Calling me a lapsed Catholic would probably be an understatement. In addition, I somehow didn't even know about the whole ashes on the forehead thing until I came to college, despite growing up in a Catholic family. But one tradition I have held onto is giving something up for Lent. I think it's a good spiritual practice, and it helps you decide what is really important to you. I gave up meat a few years ago and didn't really miss it; I gave up chocolate one year and I thought of it every day. I would only give up chocolate again for the sheer pleasure it gives you to eat chocolate after forty days of not having any, but that would be a warped reason, so I'm not doing it.
This year, my partner and I have decided to forsake television. Not that we watch much, and most that is DVDs, but sometimes we'll fire up the set to later find we've lost an entire evening without meaning to. It's that "without meaning to" that I worry about.
Television lost it appeal for me in the summer of 1999. There was no concrete reason, I just realized one day that I hadn't touched the remote in two months. I read a book a few years ago called Four Arguments for the Elimination of Television that helped justify my aversion.
The cocktail of the last seven years (the 2000 election debacle, 9/11, the war with Iraq) have only made me withdraw further from the mainstream, to the point that I feel like I live in another country. I've met people who can't seem to relate to me because I don't know the shows they're talking about. One of my cousins told me about a seminar he went to where people chose to introduce themselves by what show they watched.

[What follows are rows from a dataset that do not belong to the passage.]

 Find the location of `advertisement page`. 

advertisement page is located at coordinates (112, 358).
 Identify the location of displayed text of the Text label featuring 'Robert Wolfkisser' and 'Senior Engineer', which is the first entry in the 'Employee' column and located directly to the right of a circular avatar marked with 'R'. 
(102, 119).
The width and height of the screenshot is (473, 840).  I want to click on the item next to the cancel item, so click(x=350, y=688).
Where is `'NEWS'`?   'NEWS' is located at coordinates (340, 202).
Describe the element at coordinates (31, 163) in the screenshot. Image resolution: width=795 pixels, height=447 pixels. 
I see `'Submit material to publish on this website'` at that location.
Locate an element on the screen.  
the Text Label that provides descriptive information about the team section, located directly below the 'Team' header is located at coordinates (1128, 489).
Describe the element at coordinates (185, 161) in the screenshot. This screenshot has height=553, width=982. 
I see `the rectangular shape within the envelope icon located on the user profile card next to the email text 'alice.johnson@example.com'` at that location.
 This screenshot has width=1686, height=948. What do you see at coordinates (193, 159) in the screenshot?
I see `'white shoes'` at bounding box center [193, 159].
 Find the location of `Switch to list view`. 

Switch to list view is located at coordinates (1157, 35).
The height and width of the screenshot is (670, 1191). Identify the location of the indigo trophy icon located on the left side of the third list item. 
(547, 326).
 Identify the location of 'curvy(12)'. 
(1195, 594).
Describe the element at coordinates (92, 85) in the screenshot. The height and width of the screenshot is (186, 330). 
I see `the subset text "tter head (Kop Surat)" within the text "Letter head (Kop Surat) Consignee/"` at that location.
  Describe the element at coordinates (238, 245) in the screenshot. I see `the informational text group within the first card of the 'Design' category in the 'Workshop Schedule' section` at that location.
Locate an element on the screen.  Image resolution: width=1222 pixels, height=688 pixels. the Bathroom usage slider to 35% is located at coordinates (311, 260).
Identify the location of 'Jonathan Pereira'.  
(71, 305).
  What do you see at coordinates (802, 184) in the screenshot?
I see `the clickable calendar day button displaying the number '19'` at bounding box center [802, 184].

It's a little isolating, but I don't feel like I'm missing that much. I definitely feel happier than when I was still trying to keep up. I don't find myself wanting as much stuff, to be sure. So it may seem silly for me to give up television for Lent - it was actually my partner's idea - but who knows, maybe I'll find that I'm more attached to the little that I do watch more than I had realized.
One question that has been percolating in my head, but that I haven't yet sat down and confronted, is whether all the time I spend web surfing is any better. It's not the surfing and the information overload so much as it is the physical act of staring at a screen for hours on end.
Funny enough, I just noticed that my friend Christopher also wrote about these things just yesterday. He refers to this article from The Guardian, talking about the physical risks of television watching. I agree with him that the study is more noteworthy for talking about physiological effects rather than psychological, maybe people will pay more attention. Then again, people still smoke, don't they? Still, can we work on getting television banned in bars and restaurants now?
Okay, this is more rambling than I normally like to be in writing.